Your answer should be the full set of records, printed exactly as they stand.

START Given data

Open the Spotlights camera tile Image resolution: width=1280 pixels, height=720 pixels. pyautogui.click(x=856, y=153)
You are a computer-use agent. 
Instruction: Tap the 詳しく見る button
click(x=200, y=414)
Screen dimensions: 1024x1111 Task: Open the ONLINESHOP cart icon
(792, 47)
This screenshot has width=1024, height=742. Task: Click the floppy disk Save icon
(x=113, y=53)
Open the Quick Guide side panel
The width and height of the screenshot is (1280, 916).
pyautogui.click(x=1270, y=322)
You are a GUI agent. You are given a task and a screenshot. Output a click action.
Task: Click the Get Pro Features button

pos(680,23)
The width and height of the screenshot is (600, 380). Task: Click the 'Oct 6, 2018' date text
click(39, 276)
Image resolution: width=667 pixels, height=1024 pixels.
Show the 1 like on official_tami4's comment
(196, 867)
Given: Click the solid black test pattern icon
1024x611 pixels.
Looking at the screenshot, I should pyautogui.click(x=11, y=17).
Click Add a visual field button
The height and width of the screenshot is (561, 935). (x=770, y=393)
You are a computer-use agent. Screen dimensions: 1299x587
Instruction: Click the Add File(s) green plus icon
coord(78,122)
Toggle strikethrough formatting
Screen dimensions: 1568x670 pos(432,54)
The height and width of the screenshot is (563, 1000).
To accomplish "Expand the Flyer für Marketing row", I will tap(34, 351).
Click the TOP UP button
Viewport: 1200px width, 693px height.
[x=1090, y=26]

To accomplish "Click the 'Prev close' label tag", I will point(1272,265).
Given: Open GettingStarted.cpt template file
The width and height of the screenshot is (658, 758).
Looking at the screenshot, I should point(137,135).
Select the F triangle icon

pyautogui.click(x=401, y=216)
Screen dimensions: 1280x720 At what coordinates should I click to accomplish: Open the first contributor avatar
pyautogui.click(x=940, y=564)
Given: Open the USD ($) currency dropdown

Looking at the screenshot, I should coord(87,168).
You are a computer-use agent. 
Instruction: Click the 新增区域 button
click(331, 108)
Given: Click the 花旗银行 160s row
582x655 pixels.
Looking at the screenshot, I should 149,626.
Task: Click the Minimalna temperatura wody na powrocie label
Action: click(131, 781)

END Given data

◆ **Solution to the exercise**:
Open the Spotlights camera tile Image resolution: width=1280 pixels, height=720 pixels. pyautogui.click(x=856, y=153)
You are a computer-use agent. 
Instruction: Tap the 詳しく見る button
click(x=200, y=414)
Screen dimensions: 1024x1111 Task: Open the ONLINESHOP cart icon
(792, 47)
This screenshot has width=1024, height=742. Task: Click the floppy disk Save icon
(x=113, y=53)
Open the Quick Guide side panel
The width and height of the screenshot is (1280, 916).
pyautogui.click(x=1270, y=322)
You are a GUI agent. You are given a task and a screenshot. Output a click action.
Task: Click the Get Pro Features button

pos(680,23)
The width and height of the screenshot is (600, 380). Task: Click the 'Oct 6, 2018' date text
click(39, 276)
Image resolution: width=667 pixels, height=1024 pixels.
Show the 1 like on official_tami4's comment
(196, 867)
Given: Click the solid black test pattern icon
1024x611 pixels.
Looking at the screenshot, I should pyautogui.click(x=11, y=17).
Click Add a visual field button
The height and width of the screenshot is (561, 935). (x=770, y=393)
You are a computer-use agent. Screen dimensions: 1299x587
Instruction: Click the Add File(s) green plus icon
coord(78,122)
Toggle strikethrough formatting
Screen dimensions: 1568x670 pos(432,54)
The height and width of the screenshot is (563, 1000).
To accomplish "Expand the Flyer für Marketing row", I will tap(34, 351).
Click the TOP UP button
Viewport: 1200px width, 693px height.
[x=1090, y=26]

To accomplish "Click the 'Prev close' label tag", I will point(1272,265).
Given: Open GettingStarted.cpt template file
The width and height of the screenshot is (658, 758).
Looking at the screenshot, I should point(137,135).
Select the F triangle icon

pyautogui.click(x=401, y=216)
Screen dimensions: 1280x720 At what coordinates should I click to accomplish: Open the first contributor avatar
pyautogui.click(x=940, y=564)
Given: Open the USD ($) currency dropdown

Looking at the screenshot, I should coord(87,168).
You are a computer-use agent. 
Instruction: Click the 新增区域 button
click(331, 108)
Given: Click the 花旗银行 160s row
582x655 pixels.
Looking at the screenshot, I should 149,626.
Task: Click the Minimalna temperatura wody na powrocie label
Action: click(131, 781)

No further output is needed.